With ongoing financial losses being recorded in pork production today, the objective often is to minimize losses. That makes maximizing the price you receive for your hogs and minimizing feed costs and inputs top priorities. Effective planning and risk-management strategies are increasingly important to meeting these objectives.
But to do this, you need to maintain an effective and up-to-date marketing plan as well as an understanding of your personal risk tolerance. Of course, a risk-management strategy should be an integral part of your entire business plan and must address your business’ specific needs.
“Because of a historically tight stocks-to-usage ratio, the market will be sensitive to changing conditions in the corn crop,” says John Harangody, CME group director of commodity products and services. “Discerning market direction and timing can be difficult, and options-based strategies may work well under these conditions.”
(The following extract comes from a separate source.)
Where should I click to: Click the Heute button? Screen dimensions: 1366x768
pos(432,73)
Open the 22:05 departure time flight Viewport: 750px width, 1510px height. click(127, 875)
As the summer growing season and harvest progress, many factors can come into play that have bearing on input prices. “With prices locked in, producers are able to smooth out some of the bumpiness that volatility can cause,” Harangody says.
But risk-management strategies are important regardless of the marketing cycle.
“Volatility may create additional pricing opportunities that can be captured by employing advanced strategies,” he says. “Various hedging and risk-management tools have been developed for changing market conditions.”
During uncertain times, using options in a risk-management strategy provides flexibility to deal with such conditions.
“Buying corn calls, for example, would grant the owner the right, but not the obligation, to own corn at a fixed price in the future,” Harangody explains.